Ernest Hemingway en Orson Welles zijn beide gevallen voor de schoonheid van Ronda, hebben er jaren gewoond en lovend over geschreven. Niet in de laatste plaats werden zij aangetrokken door het stierenvechten. Ronda wordt gezien als de bakermat van het moderne stierenvechten. In de 18e eeuw maakte de Rondeño matador Pedro Romero zich los van de school van Jerez die voorschreef te paard te strijden, door de stier te voet te bevechten. Voor zowel liefhebbers als tegenstanders is Ronda onlosmakelijk verbonden met stierenvechten. Tegenwoordig is er nog maar één corrida per jaar tijdens de drukbezochte Fiesta de Pedro Romero en Feria Goyesca in de eerste week van september. De prominent aanwezige Plaza de Toros van Ronda is de oudste arena van Spanje en buiten de feestweek in gebruik als museum, dat overigens zeer de moeite waard is.
Op de klippen achter de arena ligt het uitkijkpunt Belvedere. Het golvende landschap dat zich onderaan de voet van de loodrechte rotswand ontvouwt, loopt door tot de bergen van de Serranía de Ronda aan de horizon in een adembenemend panorama.
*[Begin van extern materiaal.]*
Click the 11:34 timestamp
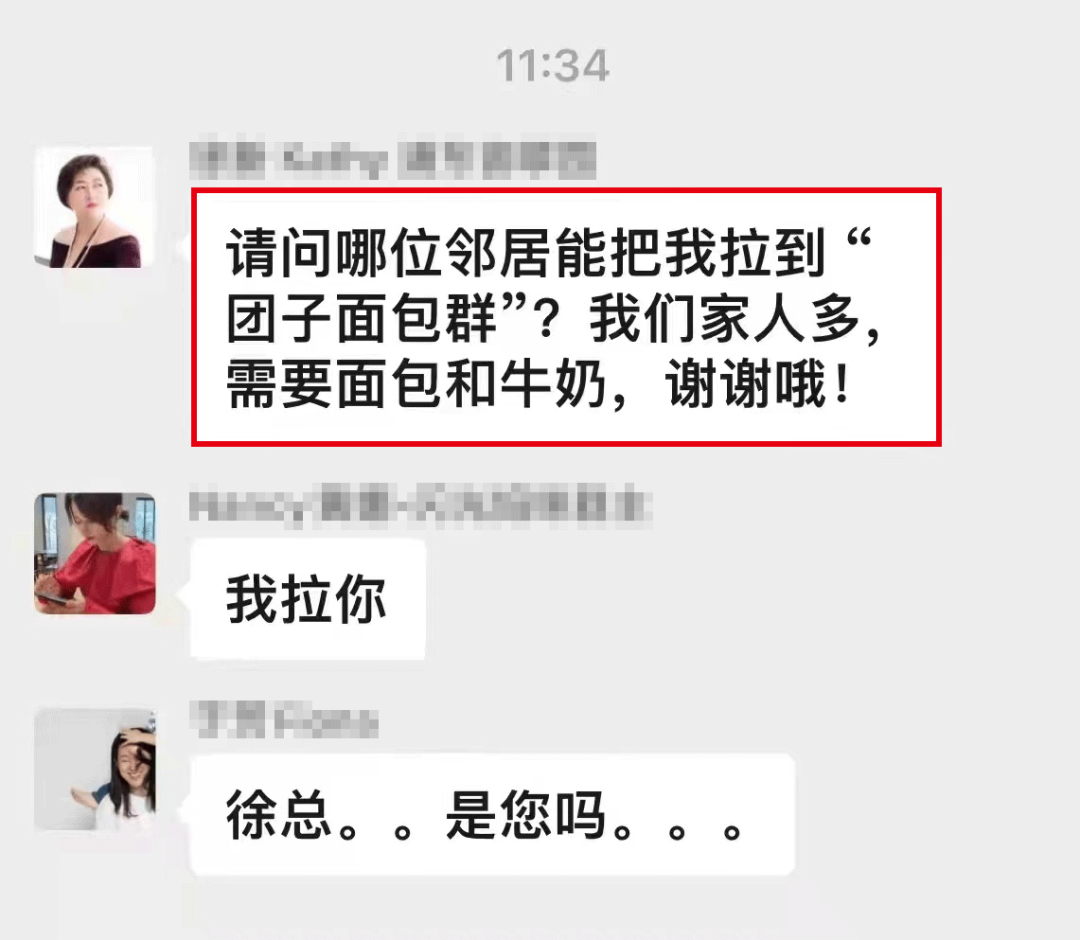Image resolution: width=1080 pixels, height=940 pixels. (553, 66)
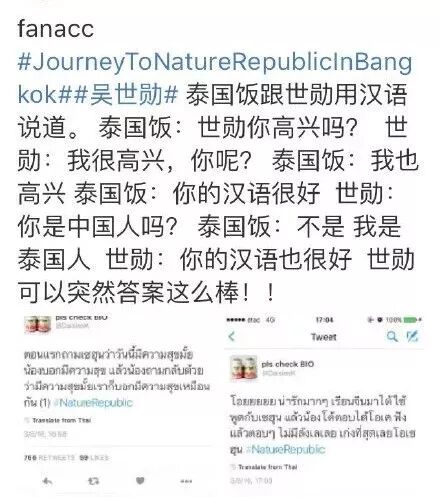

De Pasaje de Ernest Hemingway en de Paseo de los Ingleses is een wandelpad dat langs de rand van de Tajo voert met prachtige vergezichten. Het schaduwrijke park Alameda de Tajo is een oase van rust en staat in contrast met de drukte rond de Puente Nuevo.
Aanzienlijk rustiger is het in de oude stad. Wanneer je afslaat naar de smalle straatjes verlaat je de drukte en kun je genieten van de geheimen die deze wijk verborgen houdt. Over de Puente Nuevo naar links loopt de Calle Santo Domingo omlaag naar de Arco de Felipe V bij de Puente Romano. Halverwege, bij de fontein, ligt links van de straat het Casa del Rey Moro, dat in 1700 is gebouwd op Moorse funderingen. Het huis is onbewoond, maar de prachtige tuinen met waterwerken zijn te bezoeken en bieden uitzicht op de Tajo kloof en de bruggen. Hier vind je ook de toegang tot de Mina, de “watermijn”. In de 14e eeuw hebben christen slaven de geheime 365 treden tellende steile trap uitgehakt naar de bron van de rivier onderin de kloof, zodat de Moren de stad van water konden voorzien. Verder naar beneden, langs het Palacio del Marques de Salvatierra met de mooie bewerkte gevel, kom je uit bij de Puente Árabe en de Baños Árabes en heb je zicht op de oude stadsmuren. Vanaf hier loopt er een voetpad over de klif langs de oude stadsmuren om de stad heen.
Over de Puente Nuevo naar rechts loopt de Calle Tenorio. Dit straatje voert naar het adellijke Casa de Juan Bosco en vervolgens de Plaza de María Auxiliadora. Aan het einde van het plein daalt een steil voetpad af langs de Arco Árabe en de Arco del Cristo, om onderaan de brug uit te komen. Meer dan de moeite waard, maar eenmaal beneden is er maar één weg terug: naar boven! Even verderop in de steeg ligt het Palacio de Mondragón, een historische schat met watertuinen, binnenplaatsen en schitterende architectonische details. In dit Moorse paleis, dat enige tijd residentie was van het Koningspaar Ferdinand en Isabella, is het Museum van Ronda en de Serranía gevestigd. De steeg loopt door naar het groene Plaza Duquesa Parcent waarom heen een klooster, twee kerken en het bogen versierde et gemeentehuis liggen.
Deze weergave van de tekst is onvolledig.